『経験値12000倍』のチートを持つ俺が、200億年修行した結果……

祝百万部

11話 『センエースがどう頑張っても勝てない相手』に勝てる者。



 11話 『センエースがどう頑張っても勝てない相手』に勝てる者。




 決断を下したゼンは、経験値管理デバイスである『数真』を起動させ、『素のレベル』を上げようとした、


 ――が、


「あ?! な、なんで、できない?! 『制限がかかっています』ってどういう事だ?!」










 ★




 慌てふためいているゼンを見ながら『神』は、


『それだけじゃないぞ。そのフロアには、【他の空間魔法】と【エグゾギア】を封じるフィールドも張ってある。時間的な制約うんぬん以前に、そもそもチートは使えないってこった。お前の切札は、根こそぎ奪ってやった。ガチャも、こちらで制御させてもらう。コードゲートをインストールしたことで、GODレベル・システムにも多少は干渉できるようになったんだよ。今の俺じゃあ、Gガチャ以上のガチャ制御はまだ出来ないが、お前のポイント的に使えないから問題はなし。当然だが、レッドスペシャルでGPを稼ぐ手法も禁止。俺のビルドにノイズはいらん。さて、絶体絶命だな、ゼン。あったまってきたじゃないか。ここからが、俺たち(センエース)の時間だぜ。さあ、輝いてみせろ』


『いびり方がハンパないでちゅね。正直、引いてまちゅよ。イジワルすぎでちゅ』


『若い時の苦労は借金してでも買え、ってのが俺の教育理念なんでな。俺を磨く時に甘えは必要ない。褒められて伸びるってパターンもいるんだろうが、俺はそうじゃない。褒められるのがイヤな訳じゃないが、俺はそれだとまったく伸びない。

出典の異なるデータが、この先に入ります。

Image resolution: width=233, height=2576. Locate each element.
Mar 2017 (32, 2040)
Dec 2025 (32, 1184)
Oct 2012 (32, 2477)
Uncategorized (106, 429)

ようはタイプが違うって話』


『それは分かるんでちゅけど、いま、お兄がゼンにやらせていることは、苦労ってレベルじゃないでちゅよ。このままだと、ゼンが普通に死ぬだけじゃないでちゅか』


『あいつは自分の意思でここにきた。事故にあっただけの【朝日】なんかと違い、ゼンには、第一アルファでノンキに生きていく道がなかった訳じゃない』


 閃朝日。
 第一ベータの天帝。
 三至天帝に次ぐ地位と実力を持つサイバーアルファ人。


 朝日は、神隠し(事故)に遭っただけだった。
 ゆえに、センは、朝日には甘かった。


 朝日に限らず、センは、基本的に、他人(特に弱者)には甘い。
 本人は認めないが、弱者に対して甘いか甘くないかでいえば、間違いなく甘いのだ。


 だが、『ゼン』は他人でもなければ弱者でもない(なんせ、彼はセンエース)。
 その上、覚悟をもって、ここに来た。


『あいつは、間違いなく自らの意思で、ここにきた。その想いを、俺は、当然だが、一ミリたりとも誤解していない。何が起ころうと、どんな目にあおうと、全て自己責任』


『……』


『それに、今は、【敵】の能力が不明な段階。まったく不明でありながら、ここまでのアレコレをふまえて輪郭を想像してみると、かなり大きくて深い。もしかしたら、その【敵】は、今の俺では勝てない相手かもしれない』


『主上様に勝る者など、この世に存在するはず――』


『ああ、ないかもな。全部俺の疑心暗鬼、ただの妄想かもしれない。だが、そうじゃない可能性が少しでもある限り、俺は、ノンキでいる訳にはいかないんだ。【頼れる誰か】でもいるなら話は変わってくるが、現状、【俺がどう頑張っても勝てない相手】をどうにか出来るのは、この世で、俺ただ一人しかいない』


『『……』』


『俺にとっての合体要員として、ゼンほど完璧なやつは他にいない。アダムの例でも分かる通り、合体ってのは【完璧】に事が運べば、ハンパじゃなく強くなれる。普通なら生じてしまう様々なデメリットも、【アダムの特例】と同じく、【俺とゼン】には起こりえない。あいつは俺だからな。むろん、多少の齟齬は生じるだろうが、その【食い違いの範囲】は他の誰と合体するよりも間違いなく小さい』


 それをもっと具体的に言えば、今の段階でも、
 『ソンキー(元最強の究極超神)と合体する』より『ゼンと合体した方』が強くなれる。